_Task brief_
Extract all of the entries and set them down verbatim.

•••

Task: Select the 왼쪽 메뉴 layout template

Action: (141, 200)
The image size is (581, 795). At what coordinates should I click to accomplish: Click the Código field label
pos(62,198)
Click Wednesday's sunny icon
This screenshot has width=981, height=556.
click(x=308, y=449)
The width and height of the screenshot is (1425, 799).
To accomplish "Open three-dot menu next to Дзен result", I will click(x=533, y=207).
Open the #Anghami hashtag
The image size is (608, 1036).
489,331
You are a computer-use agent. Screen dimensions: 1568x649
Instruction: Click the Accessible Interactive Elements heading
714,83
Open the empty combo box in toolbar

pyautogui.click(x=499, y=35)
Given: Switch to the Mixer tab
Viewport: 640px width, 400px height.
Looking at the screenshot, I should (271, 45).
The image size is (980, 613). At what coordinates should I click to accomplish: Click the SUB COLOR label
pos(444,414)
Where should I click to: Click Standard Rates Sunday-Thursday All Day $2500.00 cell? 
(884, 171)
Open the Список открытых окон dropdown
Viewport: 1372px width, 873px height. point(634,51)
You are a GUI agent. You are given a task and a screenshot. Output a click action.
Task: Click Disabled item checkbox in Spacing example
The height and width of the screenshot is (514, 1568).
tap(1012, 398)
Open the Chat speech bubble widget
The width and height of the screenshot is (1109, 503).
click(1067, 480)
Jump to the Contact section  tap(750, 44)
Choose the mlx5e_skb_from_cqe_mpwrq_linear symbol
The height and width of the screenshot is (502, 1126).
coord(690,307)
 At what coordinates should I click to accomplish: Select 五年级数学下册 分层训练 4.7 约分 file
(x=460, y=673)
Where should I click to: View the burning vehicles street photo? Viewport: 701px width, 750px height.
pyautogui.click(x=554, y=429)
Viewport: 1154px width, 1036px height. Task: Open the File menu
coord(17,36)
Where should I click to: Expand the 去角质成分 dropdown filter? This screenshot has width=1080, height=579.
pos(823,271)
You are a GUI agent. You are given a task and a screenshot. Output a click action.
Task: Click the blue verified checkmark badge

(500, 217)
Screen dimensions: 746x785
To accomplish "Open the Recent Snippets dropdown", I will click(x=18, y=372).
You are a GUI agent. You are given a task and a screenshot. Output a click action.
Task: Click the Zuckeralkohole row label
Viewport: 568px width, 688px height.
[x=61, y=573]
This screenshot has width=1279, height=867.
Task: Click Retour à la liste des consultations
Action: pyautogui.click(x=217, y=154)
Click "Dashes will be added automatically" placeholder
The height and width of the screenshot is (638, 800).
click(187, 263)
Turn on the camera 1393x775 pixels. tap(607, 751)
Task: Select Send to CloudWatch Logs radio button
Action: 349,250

•••

_Task solution_
Task: Select the 왼쪽 메뉴 layout template

Action: (141, 200)
The image size is (581, 795). At what coordinates should I click to accomplish: Click the Código field label
pos(62,198)
Click Wednesday's sunny icon
This screenshot has width=981, height=556.
click(x=308, y=449)
The width and height of the screenshot is (1425, 799).
To accomplish "Open three-dot menu next to Дзен result", I will click(x=533, y=207).
Open the #Anghami hashtag
The image size is (608, 1036).
489,331
You are a computer-use agent. Screen dimensions: 1568x649
Instruction: Click the Accessible Interactive Elements heading
714,83
Open the empty combo box in toolbar

pyautogui.click(x=499, y=35)
Given: Switch to the Mixer tab
Viewport: 640px width, 400px height.
Looking at the screenshot, I should (271, 45).
The image size is (980, 613). At what coordinates should I click to accomplish: Click the SUB COLOR label
pos(444,414)
Where should I click to: Click Standard Rates Sunday-Thursday All Day $2500.00 cell? 
(884, 171)
Open the Список открытых окон dropdown
Viewport: 1372px width, 873px height. point(634,51)
You are a GUI agent. You are given a task and a screenshot. Output a click action.
Task: Click Disabled item checkbox in Spacing example
The height and width of the screenshot is (514, 1568).
tap(1012, 398)
Open the Chat speech bubble widget
The width and height of the screenshot is (1109, 503).
click(1067, 480)
Jump to the Contact section  tap(750, 44)
Choose the mlx5e_skb_from_cqe_mpwrq_linear symbol
The height and width of the screenshot is (502, 1126).
coord(690,307)
 At what coordinates should I click to accomplish: Select 五年级数学下册 分层训练 4.7 约分 file
(x=460, y=673)
Where should I click to: View the burning vehicles street photo? Viewport: 701px width, 750px height.
pyautogui.click(x=554, y=429)
Viewport: 1154px width, 1036px height. Task: Open the File menu
coord(17,36)
Where should I click to: Expand the 去角质成分 dropdown filter? This screenshot has width=1080, height=579.
pos(823,271)
You are a GUI agent. You are given a task and a screenshot. Output a click action.
Task: Click the blue verified checkmark badge

(500, 217)
Screen dimensions: 746x785
To accomplish "Open the Recent Snippets dropdown", I will click(x=18, y=372).
You are a GUI agent. You are given a task and a screenshot. Output a click action.
Task: Click the Zuckeralkohole row label
Viewport: 568px width, 688px height.
[x=61, y=573]
This screenshot has width=1279, height=867.
Task: Click Retour à la liste des consultations
Action: pyautogui.click(x=217, y=154)
Click "Dashes will be added automatically" placeholder
The height and width of the screenshot is (638, 800).
click(187, 263)
Turn on the camera 1393x775 pixels. tap(607, 751)
Task: Select Send to CloudWatch Logs radio button
Action: 349,250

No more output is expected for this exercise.